[Source passage start]

# Lets see spotted horses :)



## rodeogirl1995 (Mar 20, 2012)

I wanna see every ones spotted breeds. If its paints, Pintos, Mutts,Appys or anything  Ill start with my 100% FPD appy boy this little man is my world


----------



## kate114 (Mar 13, 2012)

This was my POA that I showed for 8 years. He was my baby! Sadly I don't have him anymore.  He was a great all around pony!


----------



## texasgal (Jul 25, 2008)

This could quickly become one of my favorite threads .. I'll have to upload some spotty pics!


----------



## Country Woman (Dec 14, 2011)

here is a picture of me and my friends horse before she sold him


----------



## rodeogirl1995 (Mar 20, 2012)

There all cute


----------



## Cowgirl140ty (Jan 7, 2010)

This would be the perfect place for my boys. But it doesnt let me upload pics from my phone :/ But if you wanna see they are in my barn. I just dont have a picture of my yearling.
_Posted via Mobile Device_


----------



## Alekazam (Feb 12, 2012)

Ok, here is my 1 1/2 year old colt, Rafferty. 








And here is my gelding, Legend, who is my trail partner and best friend!

















both are APHA


----------



## rodeogirl1995 (Mar 20, 2012)

I really like the paints they remind me of my old apha mare :/


----------



## texasgal (Jul 25, 2008)

Rose -- she's 31 ....


----------



## Whisper22 (Jan 2, 2011)

Sky, my one and only right now.


----------



## rodeogirl1995 (Mar 20, 2012)

There both cute. Your mare looks good for being 31:0


----------



## QHDragon (Mar 6, 2009)

Here's my spotted horse! Skye is a few spot Appaloosa. 




























Her spots:


----------



## xxdanioo (Jan 17, 2012)

Heres Walter! My two year old app  He's a sweetheart.


----------



## wishes4kissez (Mar 7, 2012)

Do dapples count?


----------



## Rachel1786 (Nov 14, 2010)

This is Legacy


----------



## rodeogirl1995 (Mar 20, 2012)

There all cute  And yes dapples count


----------



## DraftyAiresMum (Jun 1, 2011)

Here's my Aires. Coming 3yo (in May) Percheron/paint gelding. 

Excuse the hairy beastly right now! He apparently thinks we live in Antarctica instead of Arizona. Barn joke is that he is part woolly mammoth. lol


















His sleek and sexy summer coat:


----------



## themacpack (Jul 16, 2009)

My sweet Yahzi:

















and two we no longer have :
Holly-Hula








Miss B Havin' (Missy) - Holly's filly


----------



## csimkunas6 (Apr 18, 2010)

Heres Rodeo, my coming 2 year old, will be in 2weeks, Paint/TB gelding....

[Source passage end]
[Material for this exercise start]

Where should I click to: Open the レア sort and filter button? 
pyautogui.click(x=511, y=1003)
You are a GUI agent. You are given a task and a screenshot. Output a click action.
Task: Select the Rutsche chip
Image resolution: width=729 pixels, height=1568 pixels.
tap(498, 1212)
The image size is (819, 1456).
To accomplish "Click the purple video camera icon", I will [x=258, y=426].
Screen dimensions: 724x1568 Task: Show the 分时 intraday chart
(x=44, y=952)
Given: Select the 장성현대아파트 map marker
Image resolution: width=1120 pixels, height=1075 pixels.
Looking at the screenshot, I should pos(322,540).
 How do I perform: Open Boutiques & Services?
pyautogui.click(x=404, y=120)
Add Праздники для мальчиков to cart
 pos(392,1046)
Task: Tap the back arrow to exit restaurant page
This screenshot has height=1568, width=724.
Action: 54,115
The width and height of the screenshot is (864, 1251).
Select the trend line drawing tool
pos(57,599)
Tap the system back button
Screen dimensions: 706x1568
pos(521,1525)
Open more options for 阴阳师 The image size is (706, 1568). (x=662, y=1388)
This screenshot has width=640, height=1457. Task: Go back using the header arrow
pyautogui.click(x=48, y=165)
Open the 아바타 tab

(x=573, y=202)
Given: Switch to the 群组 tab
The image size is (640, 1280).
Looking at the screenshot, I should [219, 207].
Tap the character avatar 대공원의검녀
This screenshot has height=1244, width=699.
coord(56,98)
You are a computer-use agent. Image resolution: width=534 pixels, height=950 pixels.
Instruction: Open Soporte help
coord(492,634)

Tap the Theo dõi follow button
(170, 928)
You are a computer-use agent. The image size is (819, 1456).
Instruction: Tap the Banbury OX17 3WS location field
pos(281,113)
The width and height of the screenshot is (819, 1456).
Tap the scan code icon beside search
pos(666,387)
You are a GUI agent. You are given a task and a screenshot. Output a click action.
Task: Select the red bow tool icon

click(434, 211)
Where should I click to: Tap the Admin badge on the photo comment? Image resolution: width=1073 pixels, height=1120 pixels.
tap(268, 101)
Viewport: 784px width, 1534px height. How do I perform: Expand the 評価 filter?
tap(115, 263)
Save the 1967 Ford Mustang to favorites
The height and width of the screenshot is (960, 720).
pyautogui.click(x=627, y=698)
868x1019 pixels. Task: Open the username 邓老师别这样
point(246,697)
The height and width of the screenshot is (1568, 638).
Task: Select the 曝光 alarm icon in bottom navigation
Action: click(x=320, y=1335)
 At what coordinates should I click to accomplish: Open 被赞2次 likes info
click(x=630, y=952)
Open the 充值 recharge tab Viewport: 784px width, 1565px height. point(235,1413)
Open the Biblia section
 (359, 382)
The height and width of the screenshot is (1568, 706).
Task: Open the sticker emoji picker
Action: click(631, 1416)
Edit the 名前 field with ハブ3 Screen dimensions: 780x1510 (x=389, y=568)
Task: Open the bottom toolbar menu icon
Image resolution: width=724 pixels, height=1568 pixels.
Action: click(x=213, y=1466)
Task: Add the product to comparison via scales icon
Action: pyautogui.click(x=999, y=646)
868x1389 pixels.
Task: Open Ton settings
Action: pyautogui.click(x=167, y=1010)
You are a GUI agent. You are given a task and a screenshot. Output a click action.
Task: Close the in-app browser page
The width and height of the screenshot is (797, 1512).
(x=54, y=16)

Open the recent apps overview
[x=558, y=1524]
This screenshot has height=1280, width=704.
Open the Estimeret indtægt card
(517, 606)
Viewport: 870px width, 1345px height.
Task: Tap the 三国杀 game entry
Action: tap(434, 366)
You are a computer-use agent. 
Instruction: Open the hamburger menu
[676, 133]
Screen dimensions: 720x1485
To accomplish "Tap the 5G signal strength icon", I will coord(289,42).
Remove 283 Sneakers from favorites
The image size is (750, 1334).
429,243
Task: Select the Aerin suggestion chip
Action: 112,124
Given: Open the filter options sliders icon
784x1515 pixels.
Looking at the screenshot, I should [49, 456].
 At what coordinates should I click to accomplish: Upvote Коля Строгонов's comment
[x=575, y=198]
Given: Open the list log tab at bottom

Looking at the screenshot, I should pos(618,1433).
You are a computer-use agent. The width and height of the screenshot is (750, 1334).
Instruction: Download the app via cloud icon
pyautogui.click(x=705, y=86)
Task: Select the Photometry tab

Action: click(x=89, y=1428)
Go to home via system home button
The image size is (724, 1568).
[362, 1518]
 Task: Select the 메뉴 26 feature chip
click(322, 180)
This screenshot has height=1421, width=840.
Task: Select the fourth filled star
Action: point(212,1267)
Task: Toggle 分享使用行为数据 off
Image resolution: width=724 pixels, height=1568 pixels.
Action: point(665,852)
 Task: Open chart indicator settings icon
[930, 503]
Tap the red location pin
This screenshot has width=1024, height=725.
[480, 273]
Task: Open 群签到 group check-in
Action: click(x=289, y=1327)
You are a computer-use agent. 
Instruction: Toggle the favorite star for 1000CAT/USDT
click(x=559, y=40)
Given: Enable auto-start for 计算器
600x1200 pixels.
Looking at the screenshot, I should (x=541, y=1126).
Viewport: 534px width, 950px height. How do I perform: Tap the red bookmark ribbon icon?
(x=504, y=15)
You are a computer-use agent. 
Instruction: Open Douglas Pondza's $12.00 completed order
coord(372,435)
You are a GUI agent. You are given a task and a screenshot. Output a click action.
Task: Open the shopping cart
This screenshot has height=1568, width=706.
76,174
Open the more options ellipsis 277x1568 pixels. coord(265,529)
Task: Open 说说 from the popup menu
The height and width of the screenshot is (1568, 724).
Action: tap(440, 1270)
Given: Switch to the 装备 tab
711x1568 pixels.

[Material for this exercise end]

Exercise tasks ->
1 > Reproduce the data listing line for line, starting at its first line and ending at the line that contains "pos(666,387)", with both of those lines included.
2 > Continue the forum thread about spotted horses from the point where it stops.

Exercise responses ->
1 >
Where should I click to: Open the レア sort and filter button? 
pyautogui.click(x=511, y=1003)
You are a GUI agent. You are given a task and a screenshot. Output a click action.
Task: Select the Rutsche chip
Image resolution: width=729 pixels, height=1568 pixels.
tap(498, 1212)
The image size is (819, 1456).
To accomplish "Click the purple video camera icon", I will [x=258, y=426].
Screen dimensions: 724x1568 Task: Show the 分时 intraday chart
(x=44, y=952)
Given: Select the 장성현대아파트 map marker
Image resolution: width=1120 pixels, height=1075 pixels.
Looking at the screenshot, I should pos(322,540).
 How do I perform: Open Boutiques & Services?
pyautogui.click(x=404, y=120)
Add Праздники для мальчиков to cart
 pos(392,1046)
Task: Tap the back arrow to exit restaurant page
This screenshot has height=1568, width=724.
Action: 54,115
The width and height of the screenshot is (864, 1251).
Select the trend line drawing tool
pos(57,599)
Tap the system back button
Screen dimensions: 706x1568
pos(521,1525)
Open more options for 阴阳师 The image size is (706, 1568). (x=662, y=1388)
This screenshot has width=640, height=1457. Task: Go back using the header arrow
pyautogui.click(x=48, y=165)
Open the 아바타 tab

(x=573, y=202)
Given: Switch to the 群组 tab
The image size is (640, 1280).
Looking at the screenshot, I should [219, 207].
Tap the character avatar 대공원의검녀
This screenshot has height=1244, width=699.
coord(56,98)
You are a computer-use agent. Image resolution: width=534 pixels, height=950 pixels.
Instruction: Open Soporte help
coord(492,634)

Tap the Theo dõi follow button
(170, 928)
You are a computer-use agent. The image size is (819, 1456).
Instruction: Tap the Banbury OX17 3WS location field
pos(281,113)
The width and height of the screenshot is (819, 1456).
Tap the scan code icon beside search
pos(666,387)

2 >
----------



## rodeogirl1995 (Mar 20, 2012)

I really like all the horses  If only i had a bigger barn and more time and money id have a TON,


----------



## Susan Crumrine (Oct 5, 2009)

OH I will play.....
Patsy has only one spot and it's kind of unique...









Sasha has a running horse marking, can you find it?


----------



## DimSum (Mar 28, 2012)

Well, I am new here as I just bought a horse Sunday after a 10 year layoff from riding. His barn name is "Wowie",,,think we have to work on that :lol:


----------



## Cacowgirl (Feb 19, 2011)

Welcome to the forum & back to the horse world.


----------



## Drifting (Oct 26, 2011)

My new baby. I won't get him till august

*Kicks it till she gets it to work*


----------



## DimSum (Mar 28, 2012)

Cacowgirl said:


> Welcome to the forum & back to the horse world.


Thanks!


----------



## Tonipony (Oct 4, 2009)

These are my Missouri Fox Trotting Pony mares. Oreo is the black and white and she is the mother to Ruby, the bay and white.


----------



## BlueSpark (Feb 22, 2012)

Oh where to start. This is Molly, I got her as a spoiled un halterbroke 3 year old. Turned into an awesome little horse








Then Guido, sold him as a 3 year old. Selle Francaise x.Definately a mans horse








This is Buttons, an auction rescue with ATTITUDE.








Bubbles. Registered appy, watched him sell to the meat buyer and couldn't let him go. Now my barn owners saddle horse


----------



## FlyGap (Sep 25, 2011)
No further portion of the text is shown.